Последовало долгое подозрительное молчание.
Шон все еще держал в руке гранату, готовясь в любую минуту бросить ее. Он слишком много раз был свидетелем смерти хороших парней, поверивших лживому перемирию.
— РЕНАМО! — Голос из кустов послышался снова. — Друзья!
— Хорошо! — Шон ответил на шанганском. — Тогда вставайте, РЕНАМО! Покажите ваши дружественные лица.
Кто-то засмеялся. Усмехающееся лицо, разукрашенное камуфляжной краской, быстро высунулось из травы и тут же нырнуло назад.
Через несколько секунд, когда стрельба окончательно прекратилась, еще один человек осторожно встал, за ним другой. Шанганы из отряда Шона поднялись с земли и двинулись вперед, вначале медленно, с автоматами наперевес. Затем, когда они наконец встретились с предполагаемым противником на открытом месте, то начали обмениваться рукопожатиями и, смеясь, хлопать друг друга по спинам. Они наткнулись на местность, которая патрулировалась батальоном под командованием майора Такавира. Он сразу узнал Шона, и они с взаимным удовольствием пожали руки.
— Полковник Кортни! Какое удовольствие видеть вас в добром здравии! Би-Би-Си и радио Зимбабве передают, что ваш самолет сбит, а вы и ваши люди погибли.
— Мне нужна ваша помощь, майор, — ответил Шон. — Я оставил двадцать ящиков с ракетами в тайнике. Не могли бы вы послать отряд примерно в сотню человек, чтобы их доставили сюда. А кто-нибудь из моих людей покажет дорогу.
— Не сомневайтесь, я пошлю лучших людей. Отберу их лично, — уверил его Такавира.
— Как далеко мы находимся от штаба генерала Чайны? — спросил Шон.
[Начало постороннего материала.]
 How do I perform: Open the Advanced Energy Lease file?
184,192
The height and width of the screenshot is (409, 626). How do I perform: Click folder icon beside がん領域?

— Вертолеты ФРЕЛИМО вынудили генерала перенести его на новое место. Теперь он находится всего милях в шести выше по течению. Я только что связывался с ним по радио. Генерал будет очень рад вас видеть.
Дальнейшее продвижение вперед превратилось в самый настоящий триумфальный марш. Весть об успехе операции летела впереди них, распространяясь по отрядам РЕНАМО. Солдаты в полосатой форме приветствовали их, пожимали руки и хлопали по спинам, когда люди Шона проходили мимо. Носильщики несли ящики на высоко поднятых руках, как ковчеги со святыми мощами. Они громко распевали боевые песни РЕНАМО, гордо вышагивая и не сгибаясь под тяжелой ношей.
Генерал Чайна, величественный и сияющий, в новой форме с золотыми позументами и в малиновом берете, лихо надвинутом на ухо, ожидал их прямо у входа в недавно оборудованный командный бункер.
— Я знал, что вы не подведете меня, полковник Кортни. — В первый раз за все время их знакомства Шон почувствовал, что его улыбка была искренней.
— Мы потеряли почти тридцать человек под командованием сержанта Альфонсо, — отрывисто сказал Шон. — Пришлось оставить их.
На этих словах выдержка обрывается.